Saturday night I get home, exhausted. I shower, inhale more cold medicine, and collapse into bed at 7:30 PM. On a whim, I spend twenty minutes imagining myself reaching out into the world and gathering up pieces of my soul that have been stolen from me. These triangular pieces come flying back into me, settling into missing spaces like the missing holes in Swiss cheese. On Sunday morning, before I leave for class, I'm able to have a difficult conversation with an individual where I feel, perhaps for the first time in my life, that I have really listened and understood them.
We end Sunday with an around-the-room exercise. We each find four positive statements that have come out of our own and others' journeys for us. We stand up, state our name and these positive attributes. The whole circle repeats them after us, echoes of power and truth reverberating from the walls.
"I am Laura.
I am curious.
I am young.
I am peaceful.
I am infinite."
On Monday afternoon, I explode my life, claiming an independence of being and demonstrating a strength in my interpersonal relationships that I have never before shown. I do so without forethought, without planning, and the outcome of my actions could have resulted in swift and severe blow-back. Yet instead of the end of something, of sadness, or regret, what I'm experiencing is the start of something new. I am more grounded, happier, more hopeful than I have ever been. I now have a new type of relationship between equals, a reclamation of my own inherent self worth, a repudiation of my demons, a creation of a platform from which we can both grow and encourage each other to reach for our dreams.
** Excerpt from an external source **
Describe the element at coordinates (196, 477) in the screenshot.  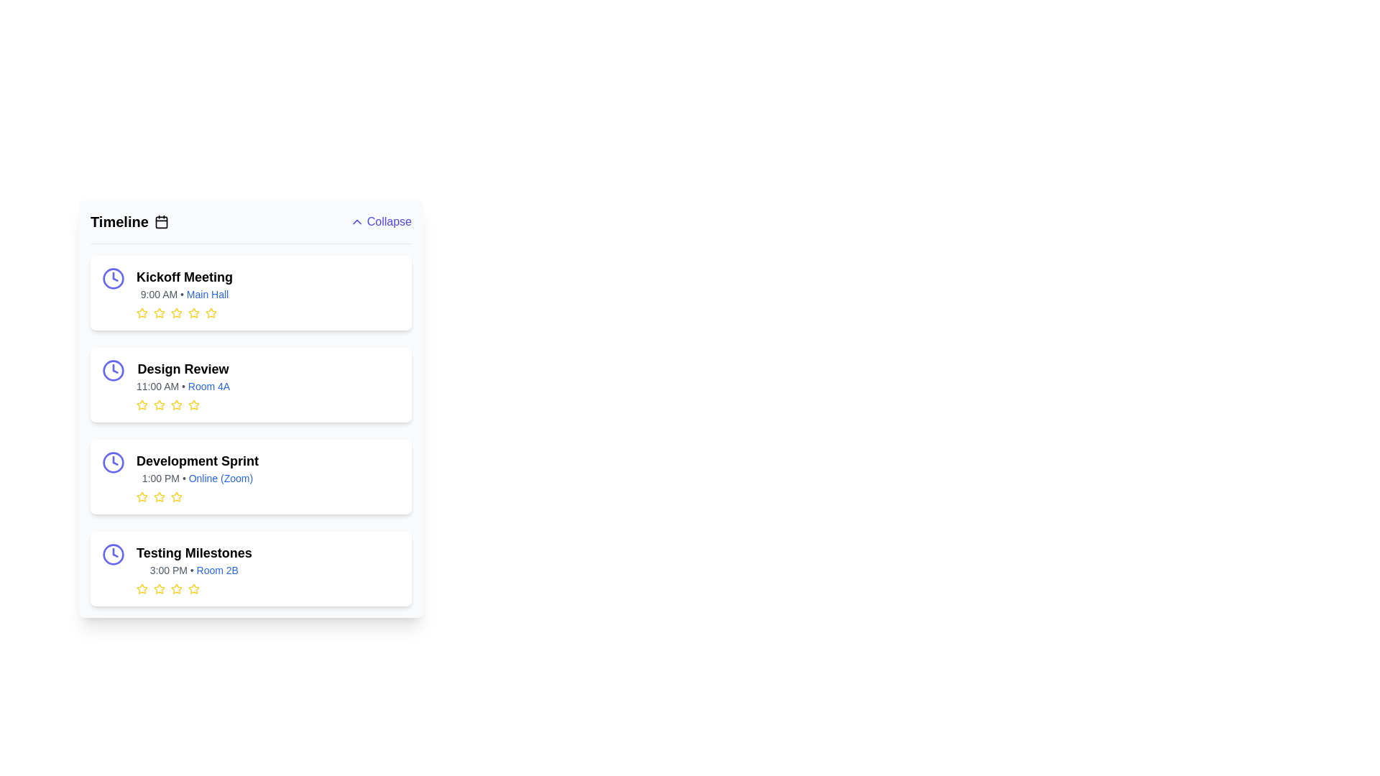
I see `the clickable text 'Online (Zoom)' in the third list item of the Timeline section` at that location.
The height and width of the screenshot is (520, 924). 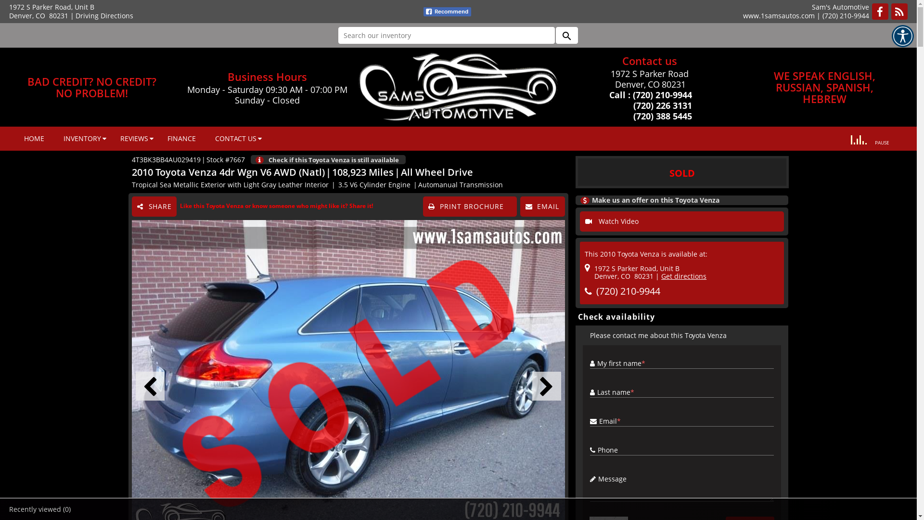 What do you see at coordinates (154, 206) in the screenshot?
I see `'SHARE'` at bounding box center [154, 206].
Credit must be paid to my partner, too, who--without any shamanistic journeying whatsoever--steps into the fiery storm that I bring, without warning, and with a great deal of immaturity, into our lives. He listens and responds in ways new to us both. We step forward into a new world, together.
Temporally, it looks like this weekend of journeying is responsible for the real changes in my world. Yet correlation does not equal causation, and it is so easy to falsely correlate. It's not that simple--I've been in counseling awhile now, I'm enrolled in a program that gets me into the woods three days a week, something I find healing and empowering, and this weekend isn't my only source of spiritual exploration or efforts at personal growth and healing. Perhaps something else reached a critical mass. Too, I still don't know whether anything I experienced was real. I am not under the delusion that God was talking to me--I would really have to be smacked in the face with a metaphysical experience beyond the pale to believe that anything other than material existence is real. But my skepticism apparently didn't matter to Radalpho, and the changes I sense in myself these last few days are just as real as a new hair cut or outfit.
Maybe - it doesn't have to be real to make a difference. Maybe just the effort to break free from established patterns, however that breakthrough occurs, is enough.